It may sound cliched to talk about the revolution
It has become cliched to talk and write about the revolution in human interaction created by new media. But the fact remains that all sorts of new relationships and interactions have become possible in the past
Online communities flourish when people gather. But attracting people with shared interests is no guarantee that the group will become a community, just as holding a party at your house doesn't automatically turn it into a memorable occasion. Like the golden moment when a group of people becomes a team with an almost audible kerCHUNK, community happens when the participants personally care about one another, and demonstrate a commitment to the group.
Alas, while you can find plenty of online conversation, there are few real communities on the Web. Even the busier Web-based discussion groups are like the waiting room at the utility company office--everyone taking a number and waiting to get his question answered, then leaving with no further thought to the other people in the room.
Creating a community online is an ability that comes to some people naturally, but it's a learnable skill. Unfortunately, nobody has taken the time to enumerate even the simplest of the rules. Here are a few words of advice about how to turn a roomful of virtual people into a community that works.
So What Is Community, Anyway?
It doesn't matter what you call it: forum, conference, bulletin board. The names have changed over the years, but the concept has never wavered: People get together to share experiences, to ask questions, or just to hang out with people who think that quilting is interesting, that Macintoshes are cool, or that it's possible to learn to write a screenplay.
If you listen to the current hype, Web portals are an example of online community. Bzzzt, wrong answer. Personalized home pages can be useful; they can link to your favorite places and collect information you've deemed nifty. But they're like painting your house. Sure, you can make the house look the way you like and plant your favorite flowers in front. But it's still just your house ... it's not a neighborhood.
An important key to any online community is the ease with which people can correspond with one another. That's why it's important to make it easy for anyone to find an interesting conversation and why the software must make it easy to dash off a response. User interfaces that slow down this process get in the way of communication; it's like making someone walk to a podium to use a microphone; only the fearless or the extremely opinionated will bother. That awkwardness is a good part of the problem with slow online interfaces and poor message-thread management, as touched upon in the Web-based discussion software review.

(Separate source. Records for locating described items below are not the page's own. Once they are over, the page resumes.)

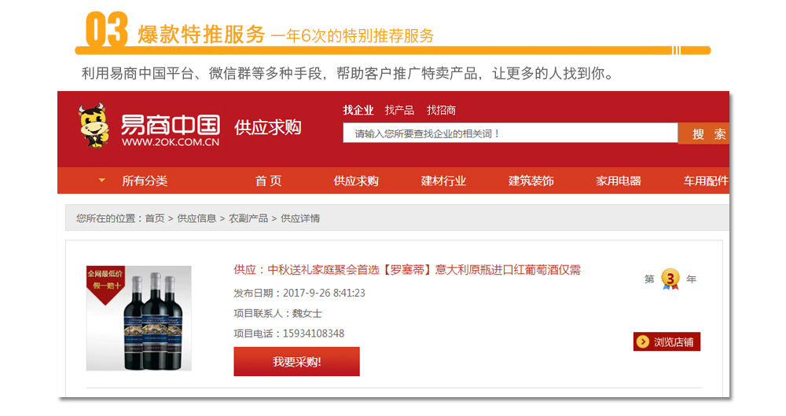Screen dimensions: 786x416
Task: Open the red wine supply title link
Action: coord(407,270)
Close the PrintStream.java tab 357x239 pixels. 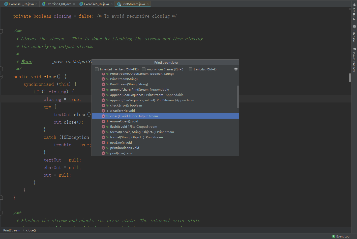click(148, 4)
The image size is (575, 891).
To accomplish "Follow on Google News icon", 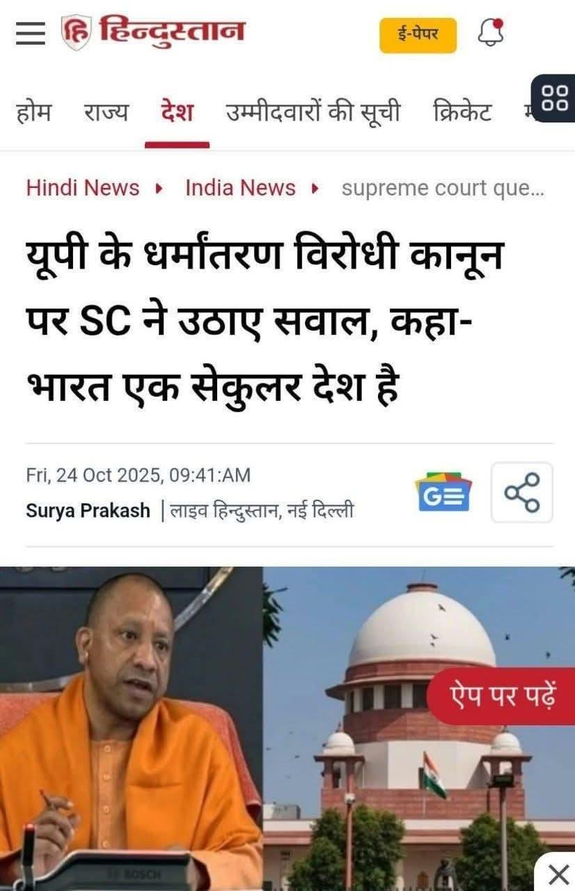I will tap(443, 492).
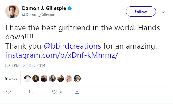Screen dimensions: 173x104
Task: Follow Damon J. Gillespie
Action: (141, 11)
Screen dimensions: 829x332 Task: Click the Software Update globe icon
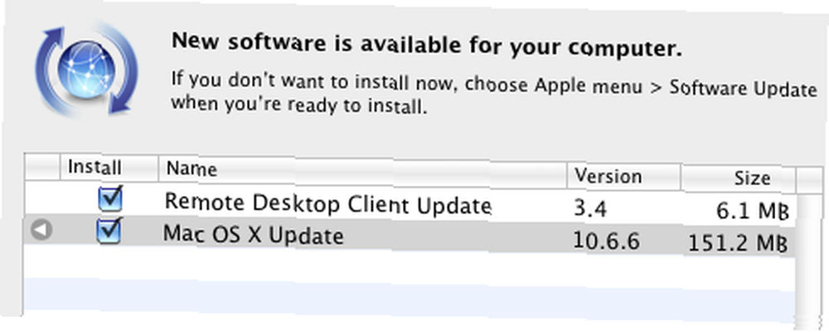86,68
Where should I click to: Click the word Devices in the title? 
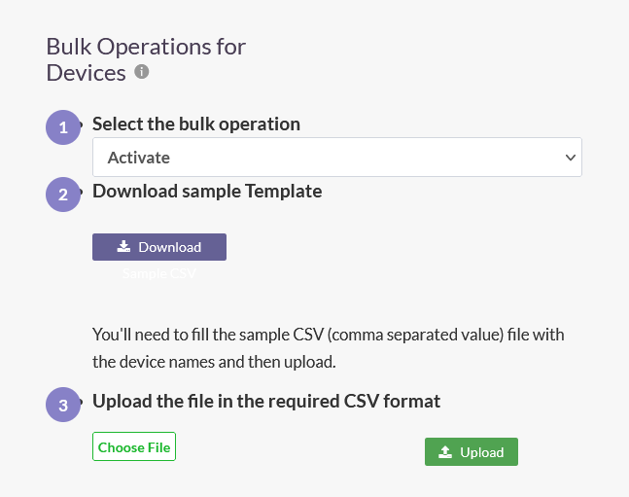tap(86, 73)
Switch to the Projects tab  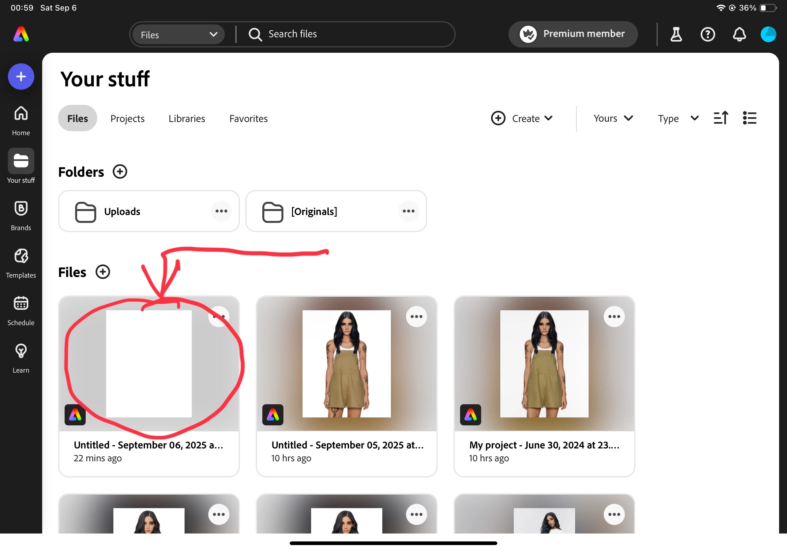tap(127, 119)
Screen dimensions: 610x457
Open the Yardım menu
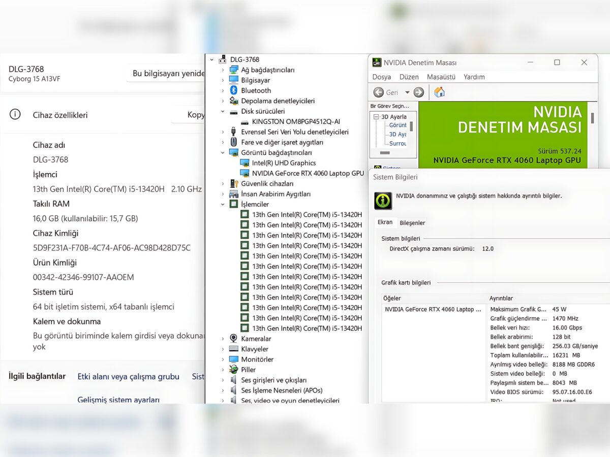point(474,77)
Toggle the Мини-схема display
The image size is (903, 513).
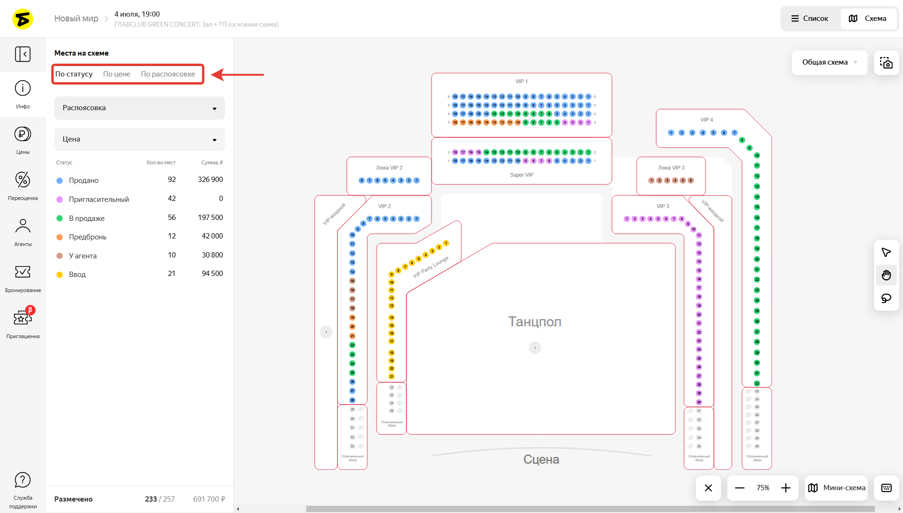pos(837,488)
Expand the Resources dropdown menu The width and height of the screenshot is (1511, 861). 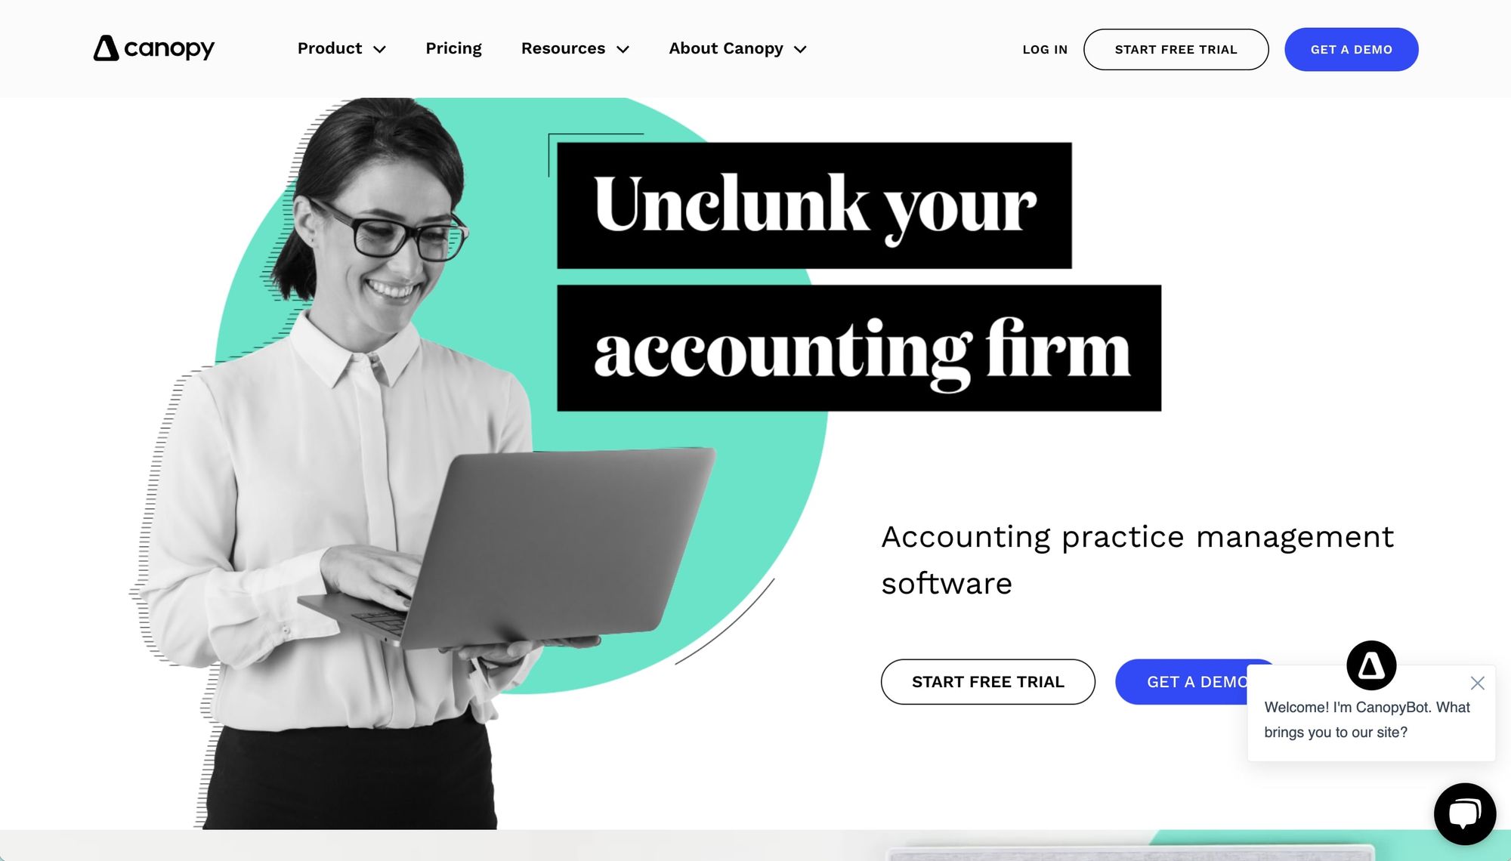[x=575, y=48]
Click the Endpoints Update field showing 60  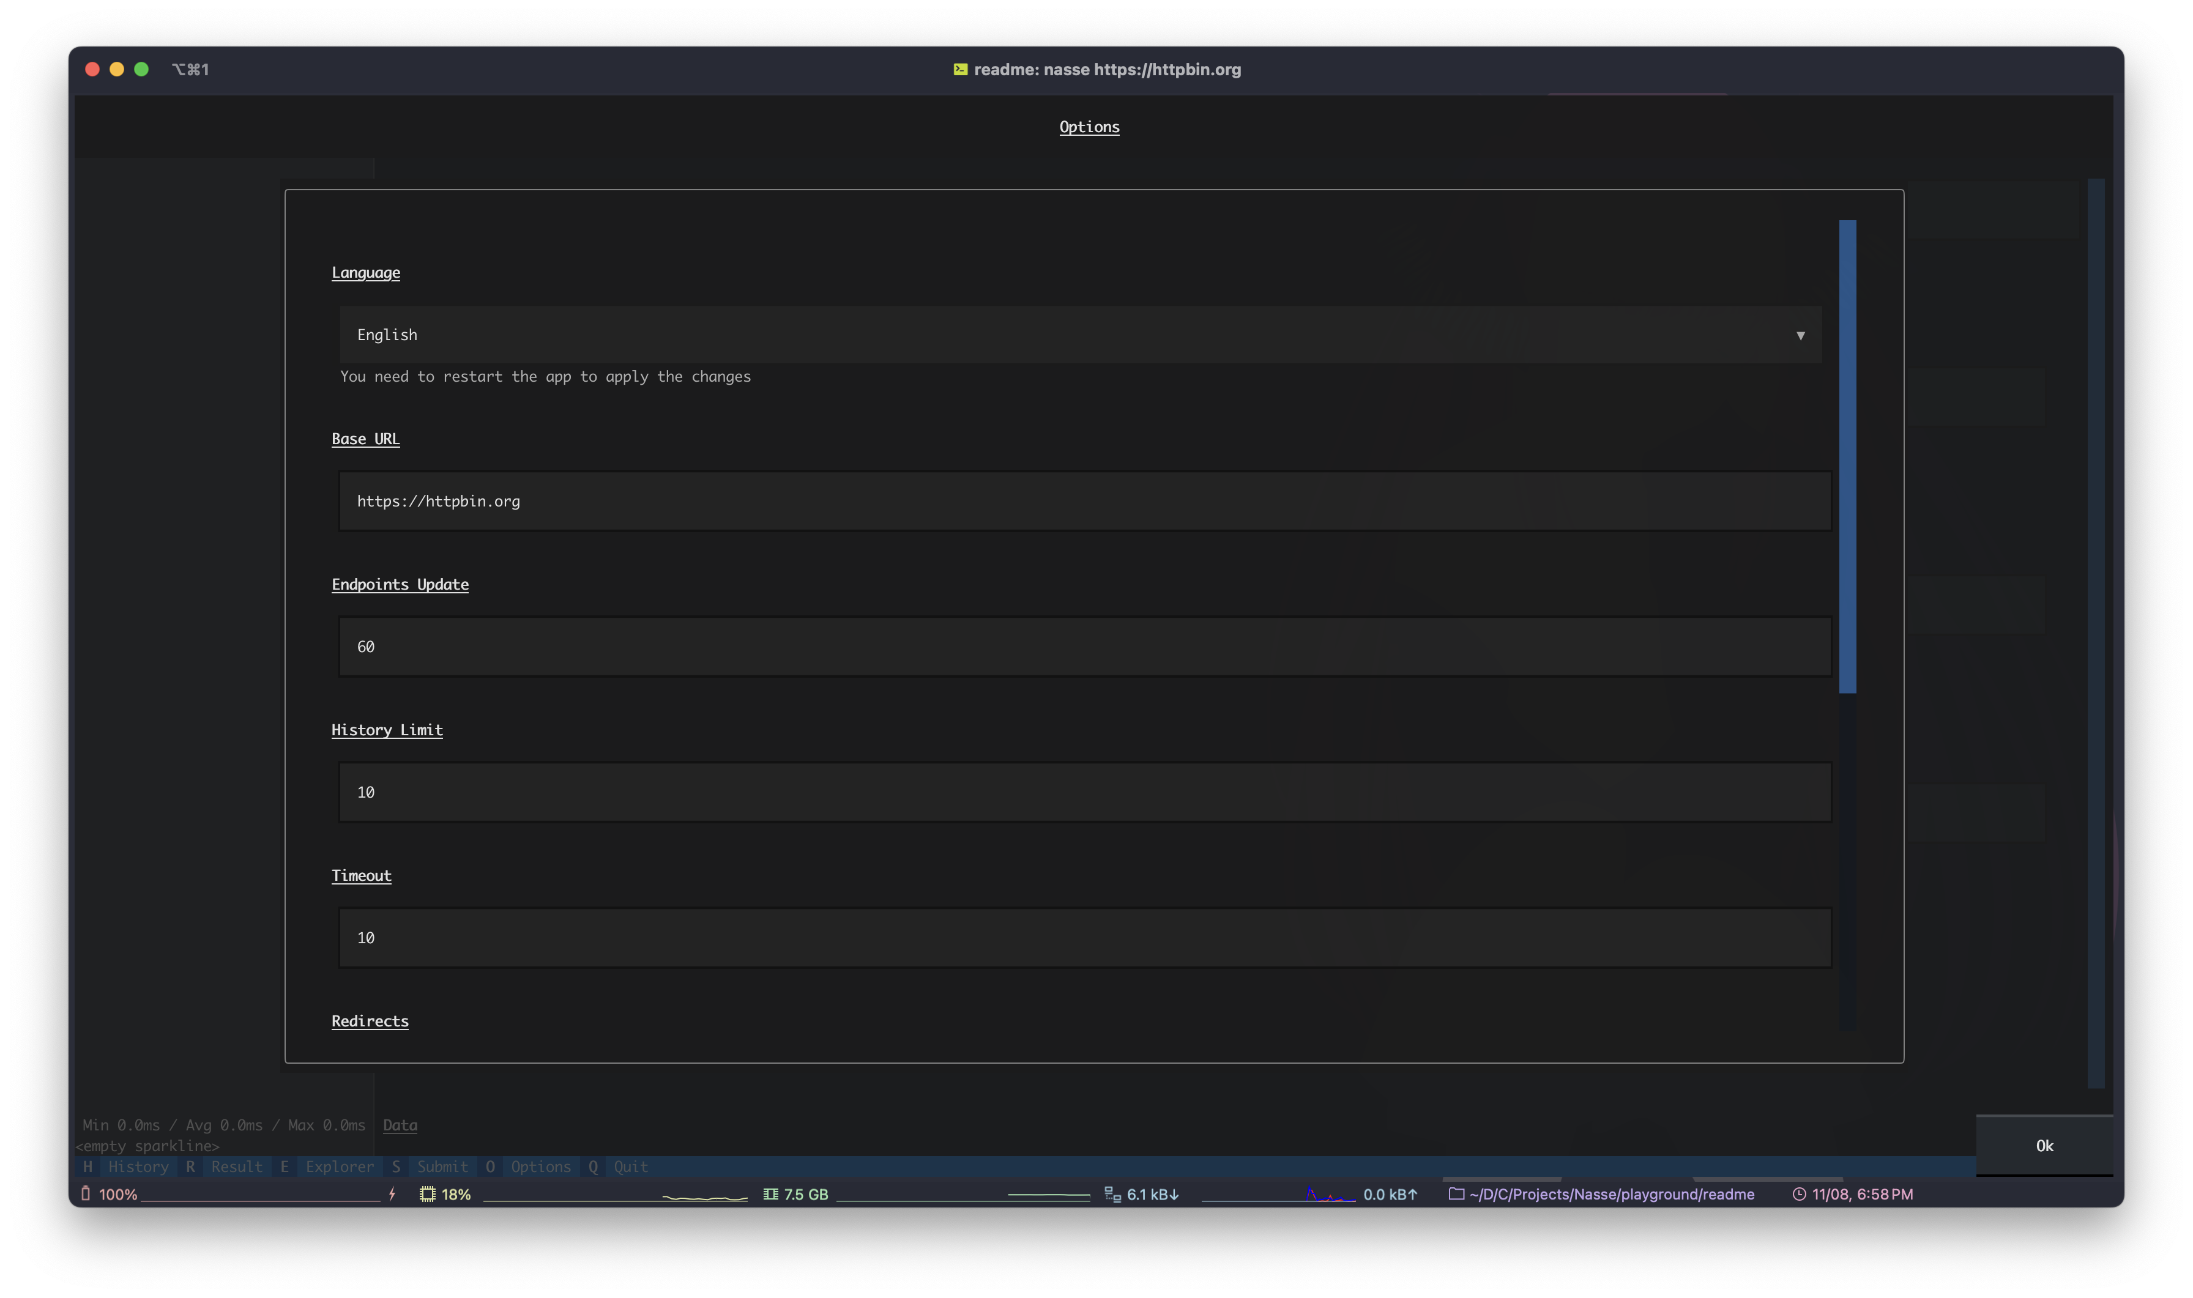[x=1085, y=646]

A successful forum is like the TV show "Cheers," where everybody knows your name. Whether they're in-person or online, communities happen when the participants begin to care about one another personally. You know that your discussion group has "made it" when participants arrange to have dinner together at COMDEX, or when several members get embroiled in an off-topic conversation about current events or which car to buy. (My husband and I once posted a message on the CompuServe Consultant's forum, saying, "Come up to our house for Labor Day weekend." Seventeen friends showed up, most of whom we'd never met before. Twelve years later, we're still friends with most of them.) Your discussion group becomes a community when people treat the forum as a place to meet their friends ... who happen to talk about quilting, computing or writing most of the time.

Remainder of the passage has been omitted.